Jen muffled a horrified laugh, releasing some of the tension that was wound up inside of her. “How did you hear about that?”
“Vic caught Shane thumping it earlier today.”
Jen closed her eyes as her face flamed hot again. She hadn’t found the courage to go back into his room for the rest of her shift, and the idea that Carponti had caught Shane thumping it hours later meant . . . she didn’t really want to think about what that might have meant. Maybe he was just an easily aroused kind of guy. “Can we not have this conversation here?” Jen asked as she tucked her hair behind her ear.
“Can’t think of a better place to have this conversation. Except maybe a locker room.” Nicole sighed and rubbed her forehead with her index finger, as though she was trying to relieve a headache, her words lighter than her mood. “Okay, so there’s a reason I’m here that has nothing to do with Shane’s penis.”
“Nikki, what’s wrong?” Any lingering worry or anxiety faded in the face of her friend’s very real struggle to get the words out.
Nicole cleared her throat after a long moment. “So, Vic has all these pills, right? He has like six different bottles of pain pills, two sleeping pills, and one or two for anxiety or something. All kinds of good stuff.”
She followed Nicole outside toward the stone benches and away from the crowded tables. Jen stirred her coffee in silence, her own problems seeming distant and trivial as her friend spoke. Nicole searched the ceiling for the rest of her words.
“I sometimes catch him lining up his bottles and mumbling to himself. I can’t keep track of everything he’s supposed to take because he won’t let his doc give me any kind of schedule.”
“And you need to know what he should be taking to keep him from messing up a dose?”
“Bingo.” Nicole’s eyes lit up like Jen just told her the meaning of life. “Can I bring you a list of everything so you can help me figure it out?”
“You don’t have any idea what he takes or when?”
Nicole shook her head. “No. He doesn’t really bring it up, so other than what’s on the bottles, I’m kind of in the dark.”
“Why won’t he tell you?”
“He doesn’t like to talk about it.
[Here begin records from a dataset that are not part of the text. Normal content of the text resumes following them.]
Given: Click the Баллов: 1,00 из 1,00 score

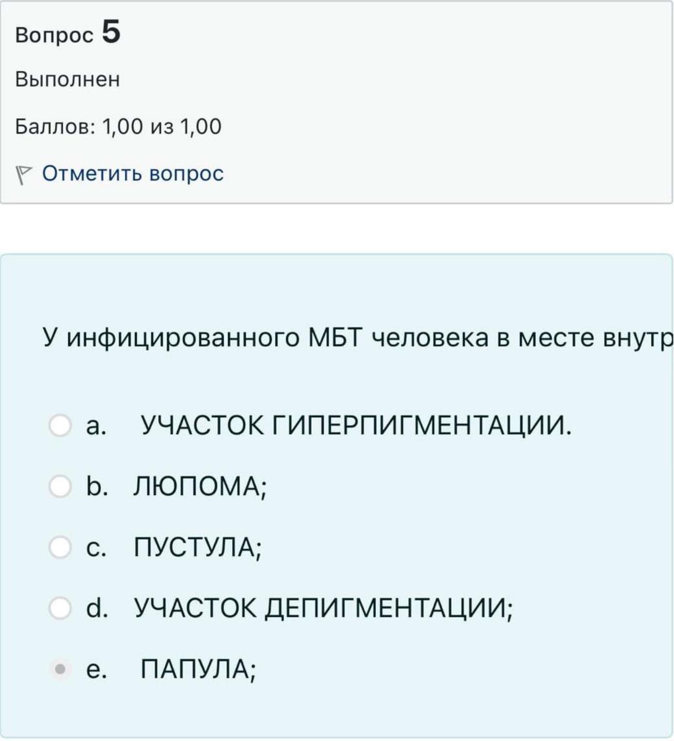Looking at the screenshot, I should pyautogui.click(x=118, y=127).
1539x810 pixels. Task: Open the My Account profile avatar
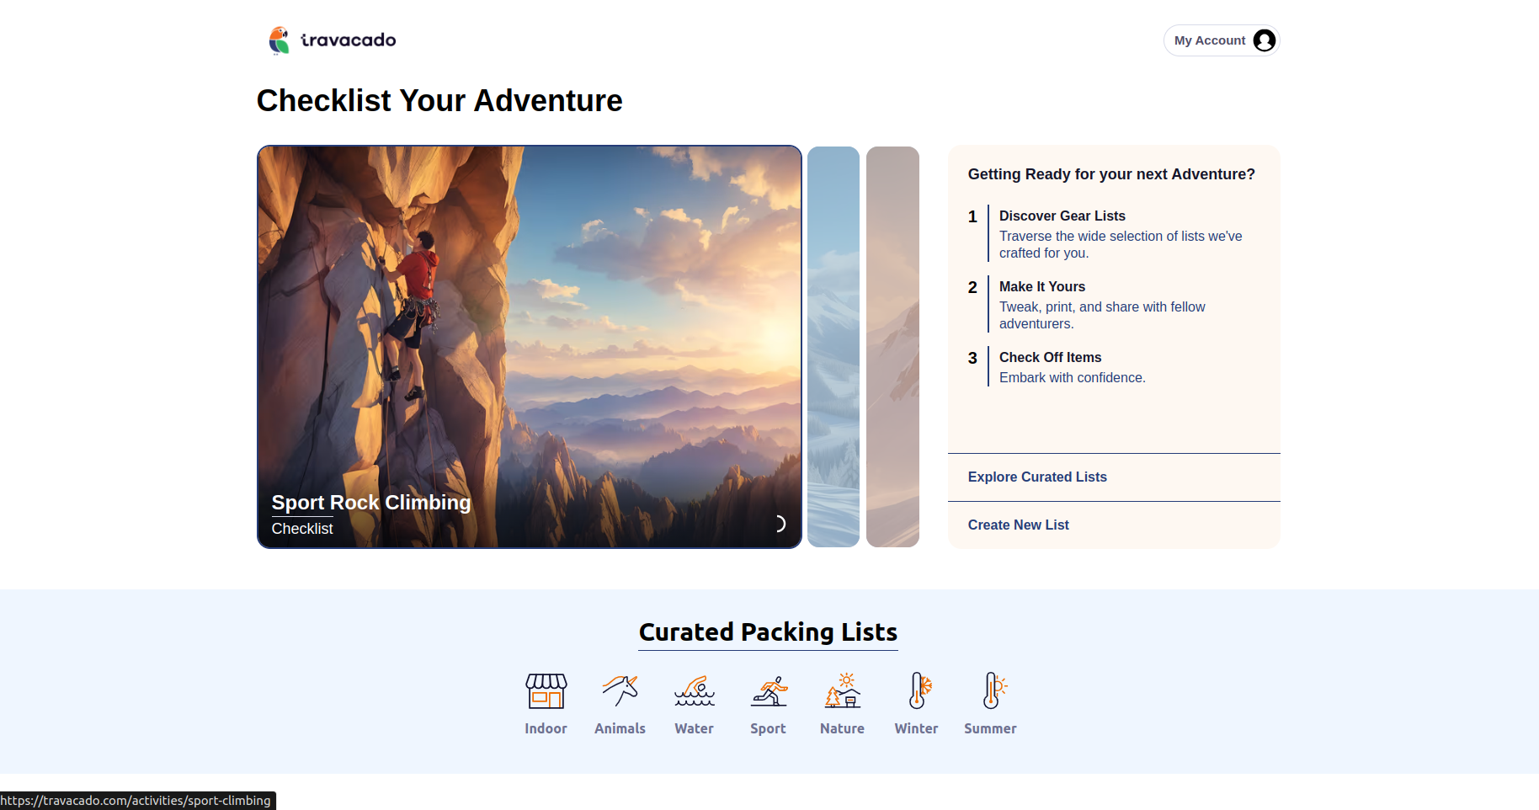[1264, 40]
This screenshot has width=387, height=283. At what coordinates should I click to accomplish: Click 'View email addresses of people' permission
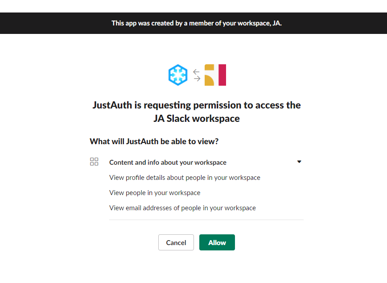(182, 208)
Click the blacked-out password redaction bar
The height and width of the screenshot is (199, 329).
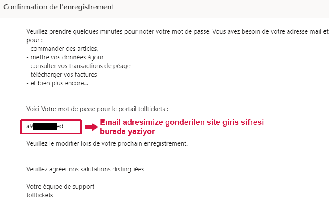(x=45, y=127)
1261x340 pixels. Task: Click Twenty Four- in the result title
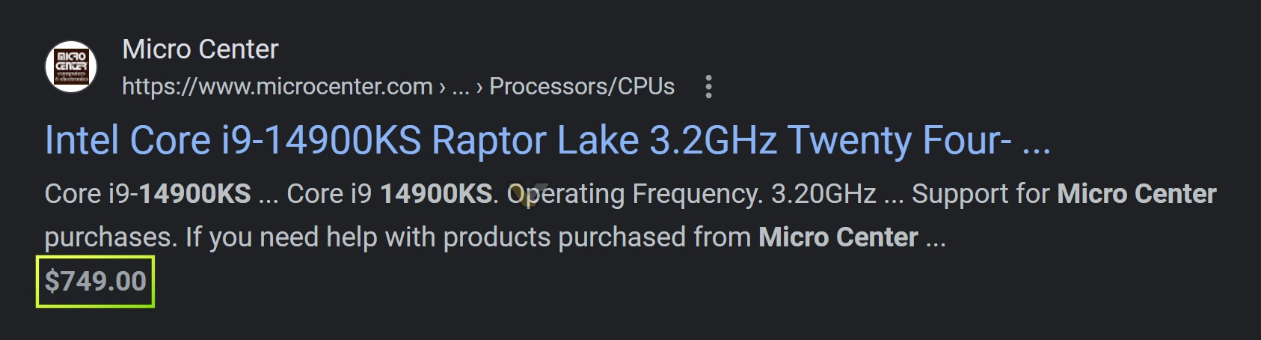(x=899, y=141)
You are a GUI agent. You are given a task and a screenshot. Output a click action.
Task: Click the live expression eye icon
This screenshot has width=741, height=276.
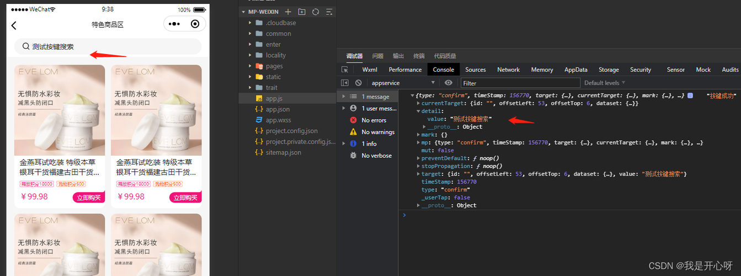point(449,83)
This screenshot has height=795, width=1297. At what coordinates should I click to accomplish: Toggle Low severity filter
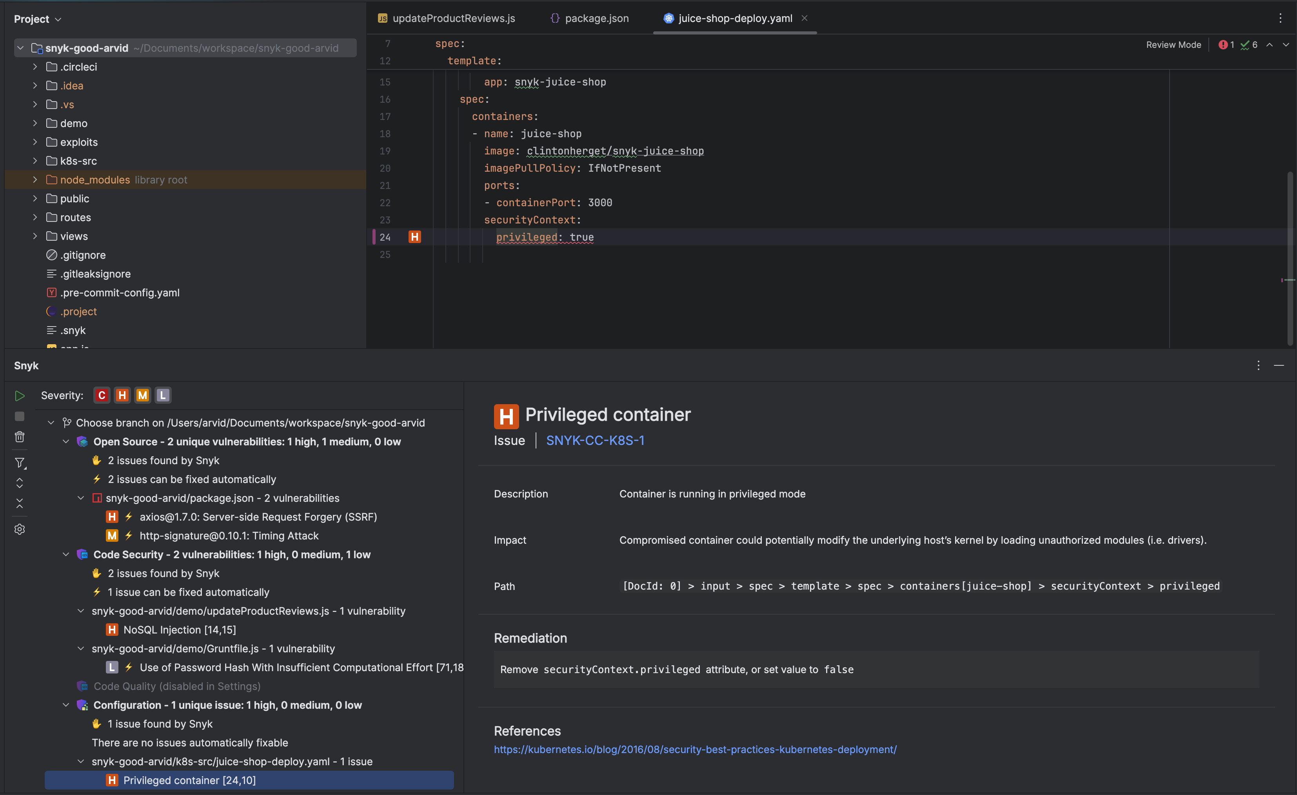pyautogui.click(x=163, y=395)
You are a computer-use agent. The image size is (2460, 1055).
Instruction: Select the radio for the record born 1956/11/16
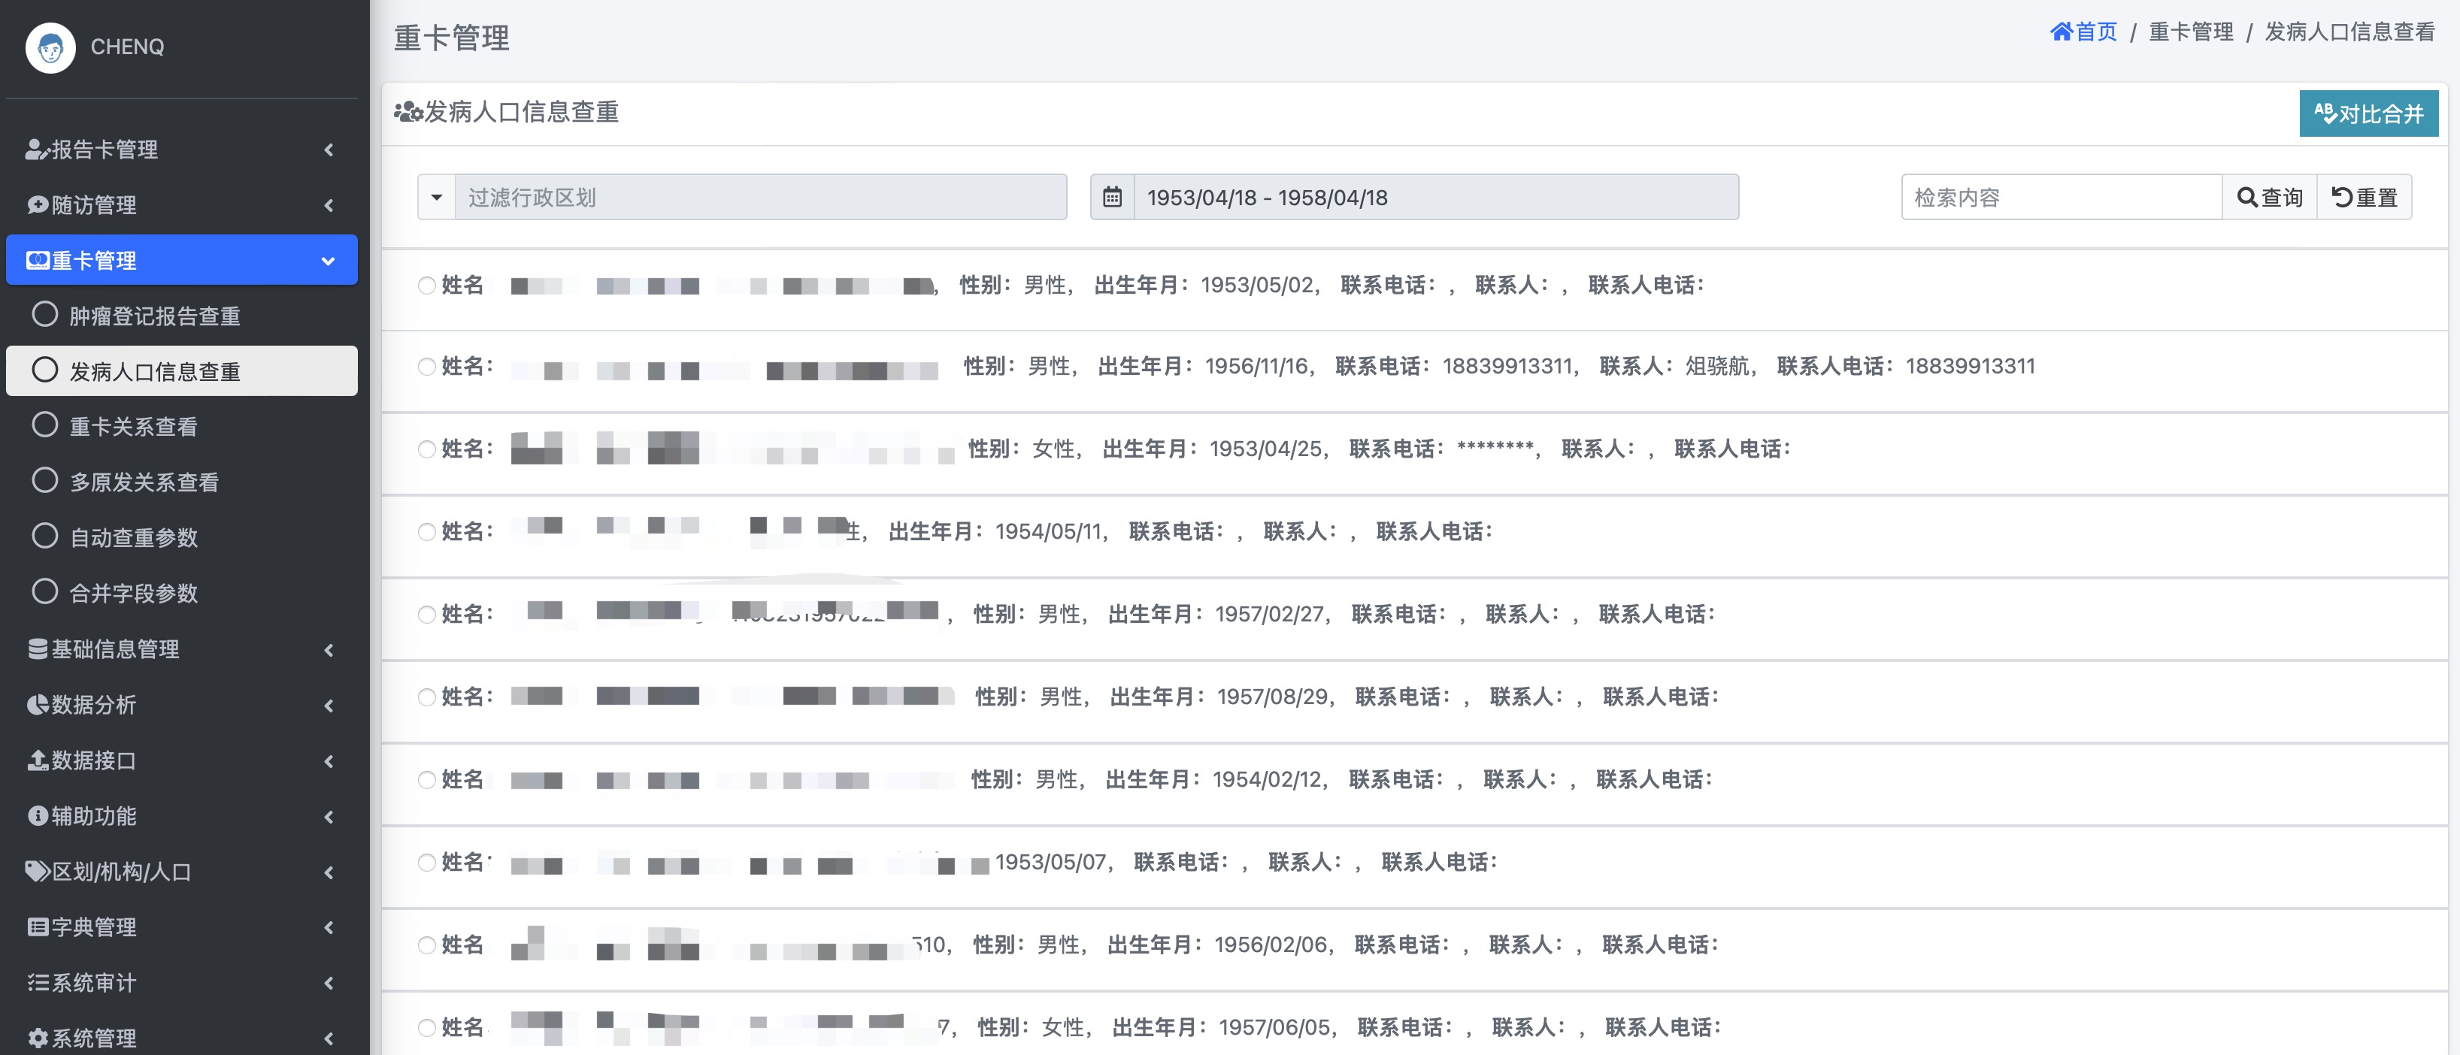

Seriously, I mean. He’ll crack jokes all day long, but when I try asking about the meds, he just makes another joke and changes the subject.”
“So you have no idea what he takes on a daily basis.” Worry slid around Jen’s heart and squeezed.
“No.”
“Okay, you need to find out. I can’t tell you anything without knowing what he’s currently taking. So you’re going to have to make him tell you.”
Nicole pushed a hard breath through her pursed lips. “I was afraid of that.”
“You really think he’ll give you grief if you insist on knowing?” Never in a million years would Jen have thought that Nicole would have a hard time talking to her husband about anything.
“No. I think he’ll make a damn joke and dodge the question and I won’t be any closer to finding out. Hell, at this rate, I’m lucky I know when his physical therapy appointments are.”
“Everyone processes trauma differently. The fact that he’s making jokes is pretty normal for him, right?” Nicole nodded. “Maybe it’s his way of coping in the short term, and that’s okay. But he’ll have to deal with it eventually.”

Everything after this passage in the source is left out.